[Objectif de la tâche]:
Répondez aux questions suivantes sur la lettre ouverte à la presse :
(a) Quelle date figure en tête de la lettre ?
(b) Quelles qualités la personne qui écrit s'attribue-t-elle ?
(c) Entre quels deux artistes la comparaison dénoncée est-elle faite ?

[Bloc de texte]:
Updated: Aug 22, 2021

Lettre ouverte à la presse, organe d’information objective et vérifiable



Le 22 avril 2016

Mesdames et Messieurs les journalistes professionnels,

En tant que musicienne, professeure de musique et musicologue, je suis atterrée depuis l’annonce du décès de Prince hier soir, par la teneur des propos que vous distillez dans la presse écrite et dans la presse télévisée. Les soi-disant critiques éclairés et autres spécialistes, ou non, qui prennent la parole tour à tour pour évoquer cette disparition, ont une tendance croissante à ne tourner leurs interventions – faute d’analyses consistantes sur son œuvre, ou de recul par rapport à ses apports dans les musiques populaires – qu’autour d’une comparaison factice entre Michael Jackson et Prince, et ce, toujours au détriment du premier.

[Données]:

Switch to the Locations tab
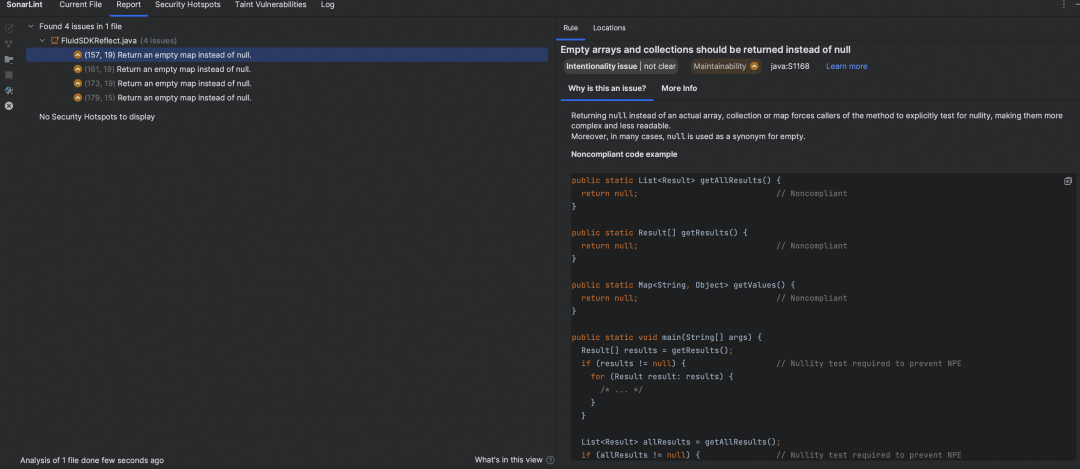The height and width of the screenshot is (469, 1080). 609,28
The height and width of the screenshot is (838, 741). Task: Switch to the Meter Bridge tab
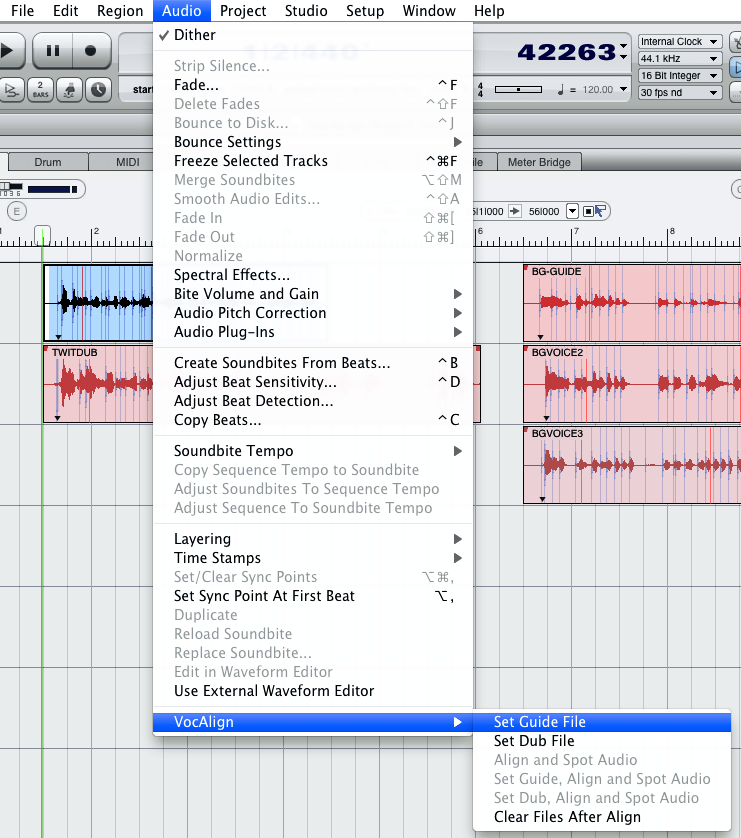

[Résultat de la tâche]:
(a) Le 22 avril 2016.
(b) Musicienne, professeure de musique et musicologue.
(c) Michael Jackson et Prince.